STATED TASK. Show every line of the data below that includes the word "height".

--- start RECORDS ---

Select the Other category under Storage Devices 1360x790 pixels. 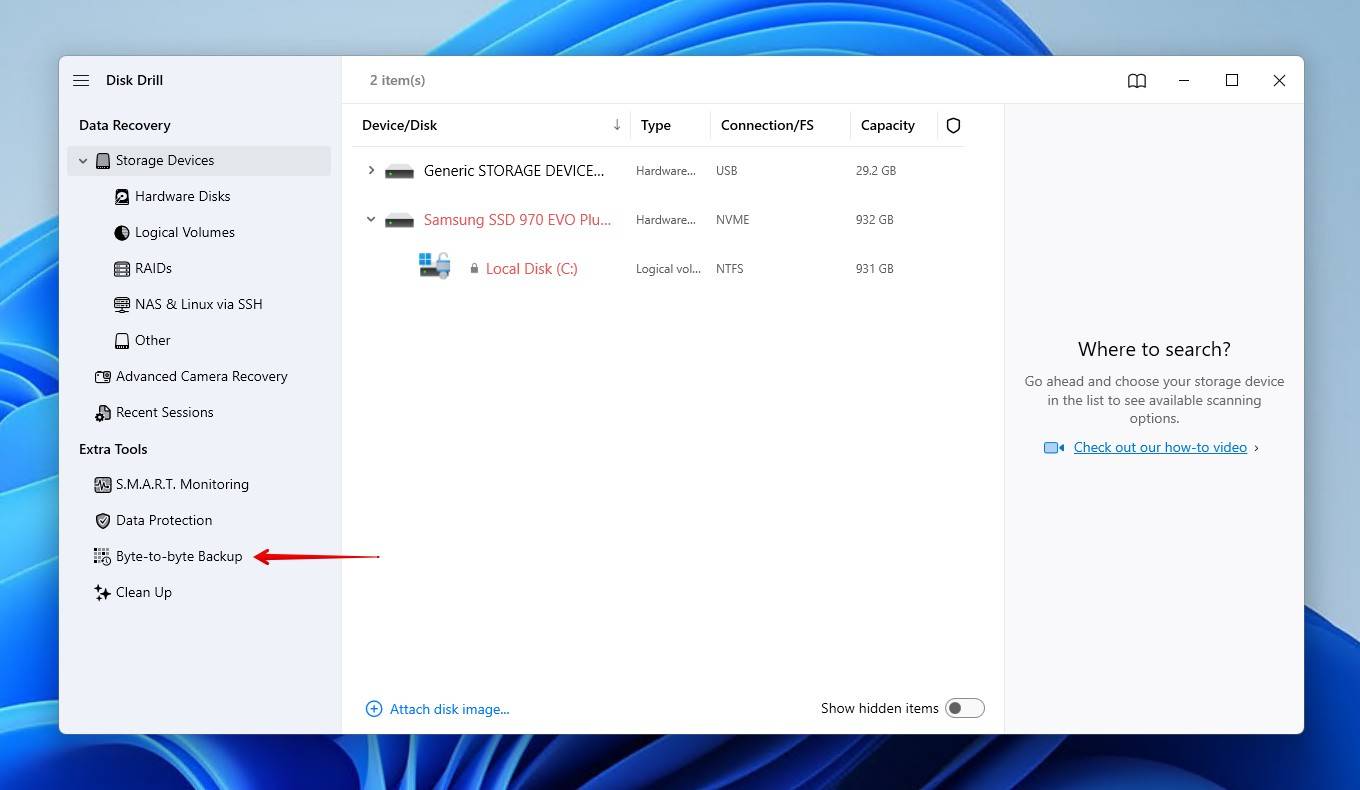(x=153, y=340)
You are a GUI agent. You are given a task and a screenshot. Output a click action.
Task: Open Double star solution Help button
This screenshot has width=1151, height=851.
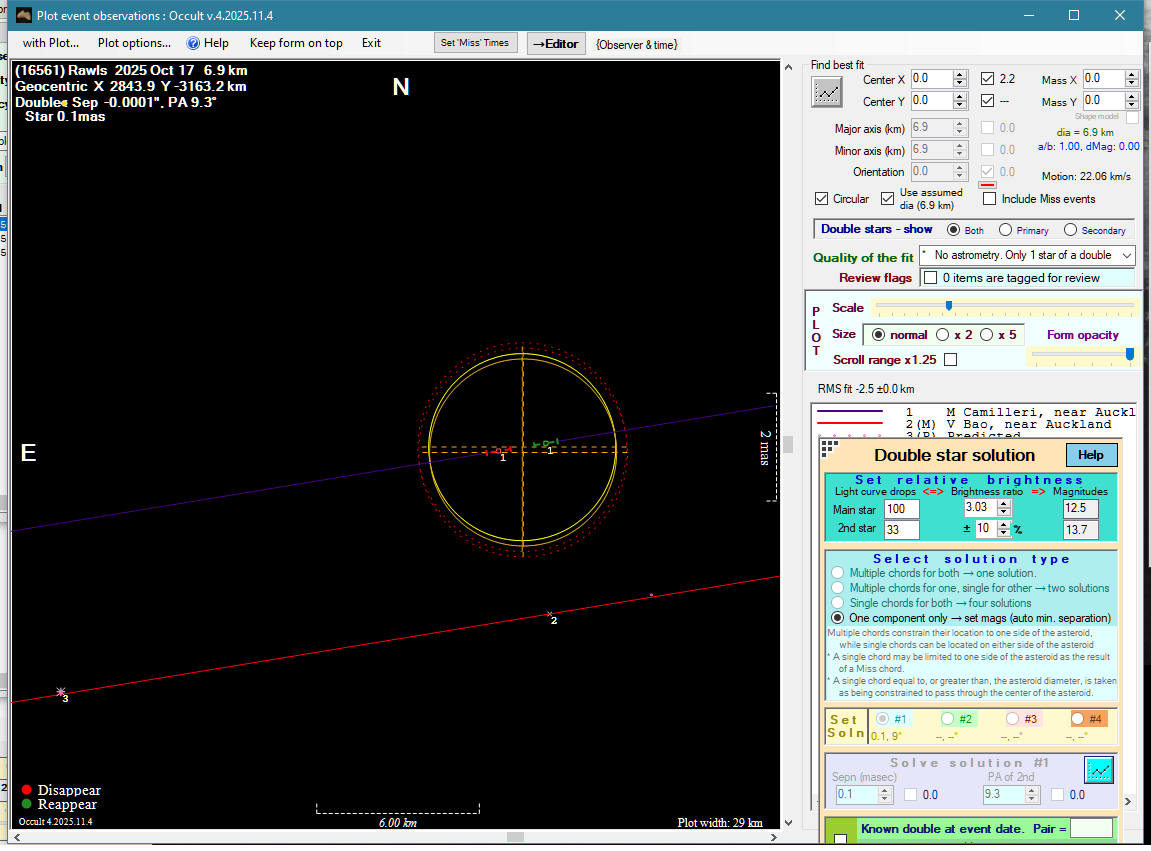[x=1090, y=455]
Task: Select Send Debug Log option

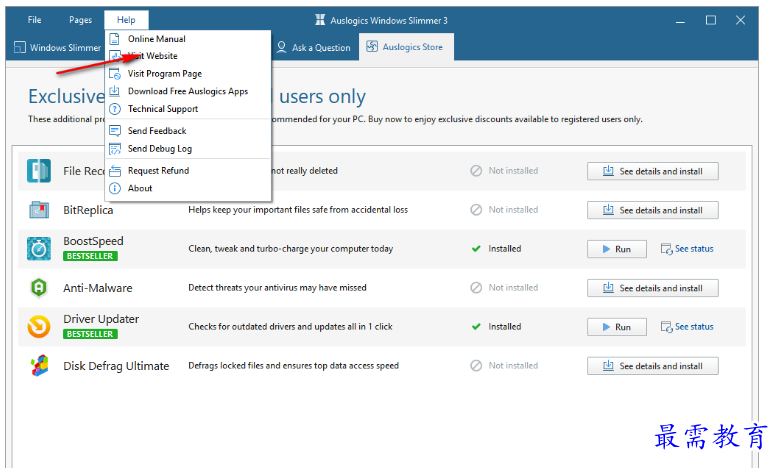Action: pyautogui.click(x=159, y=149)
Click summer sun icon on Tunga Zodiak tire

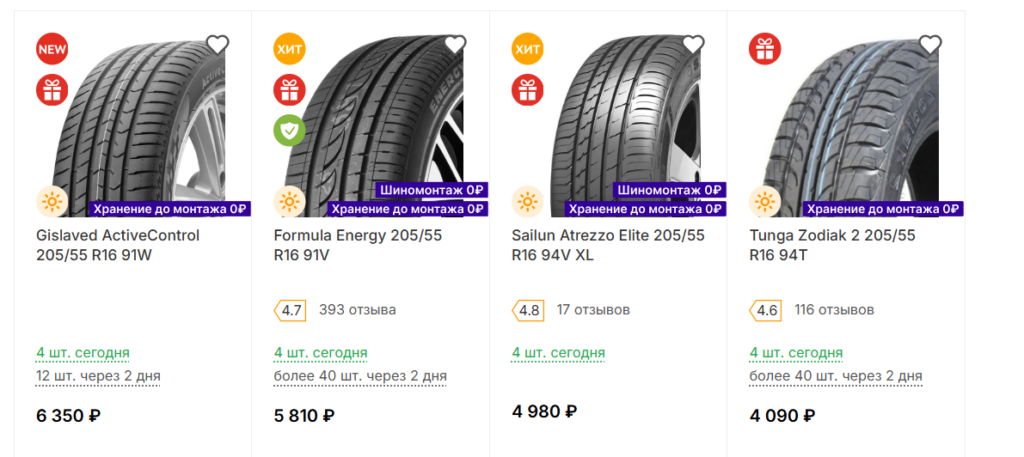tap(765, 201)
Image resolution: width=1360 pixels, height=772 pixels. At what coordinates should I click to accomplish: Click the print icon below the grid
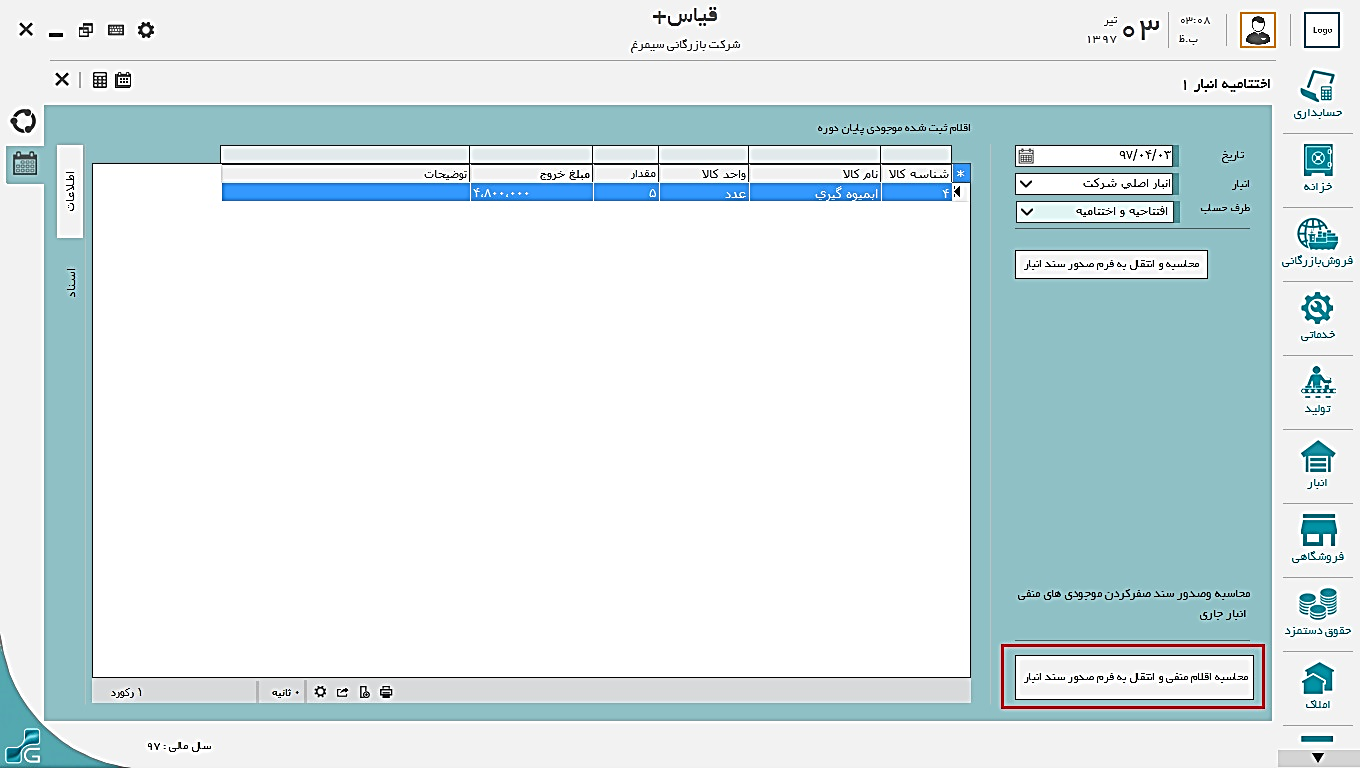tap(386, 692)

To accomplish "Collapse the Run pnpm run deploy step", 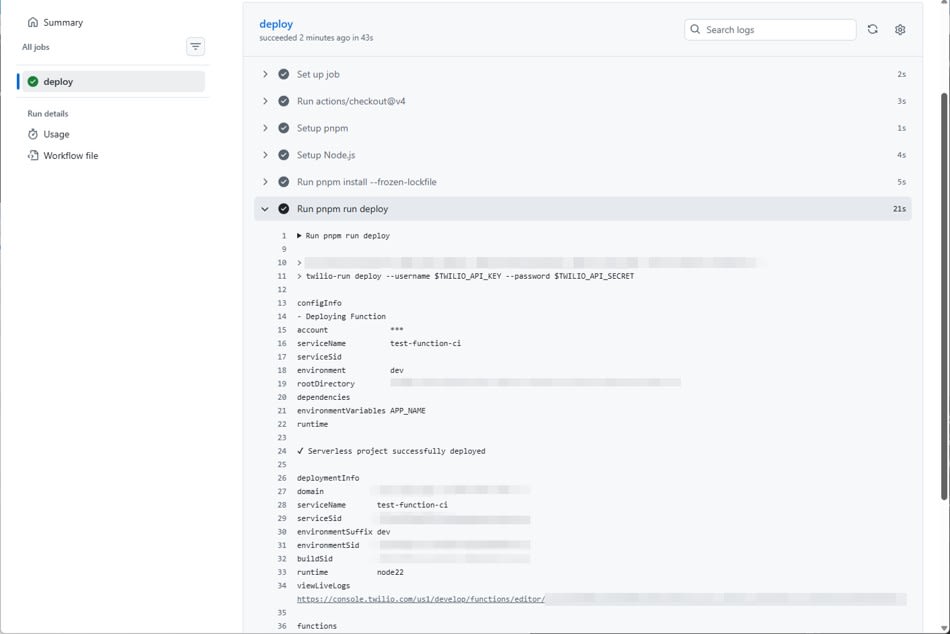I will pos(265,209).
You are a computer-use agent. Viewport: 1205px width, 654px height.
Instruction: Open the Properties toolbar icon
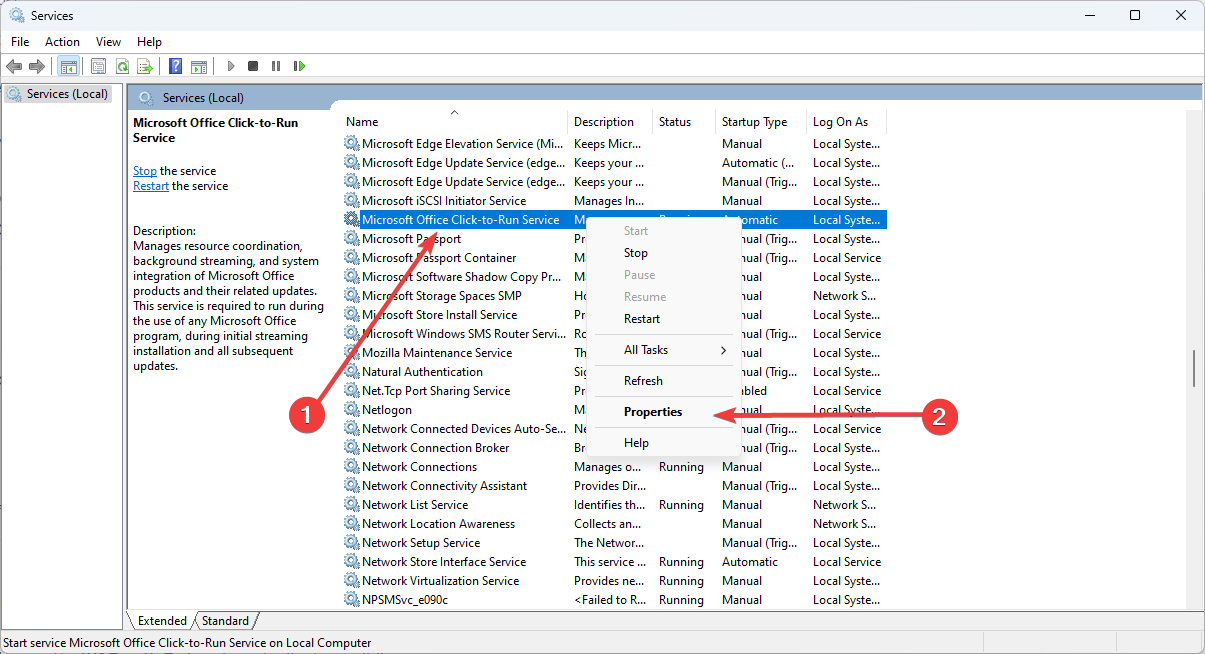coord(98,66)
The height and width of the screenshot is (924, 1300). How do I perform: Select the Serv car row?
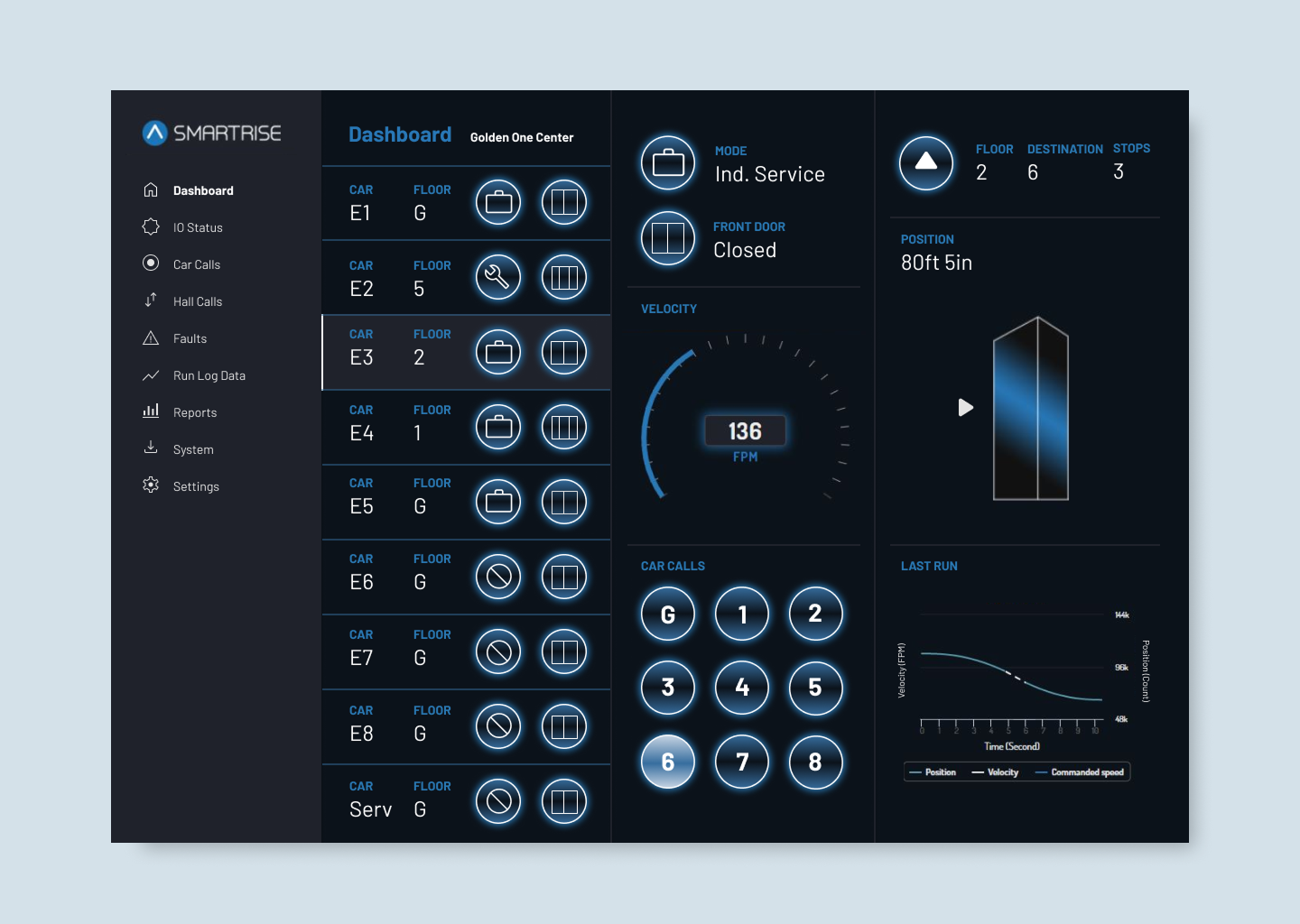coord(397,801)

--- end RECORDS ---

OUTPUT FOR THIS TASK.
This screenshot has width=1151, height=851.
Image resolution: width=1360 pixels, height=772 pixels. At what coordinates should I click to accomplish: Click the print icon below the grid
You are a computer-use agent. Viewport: 1205px width, 654px height.
The height and width of the screenshot is (924, 1300). How do I perform: Select the Serv car row?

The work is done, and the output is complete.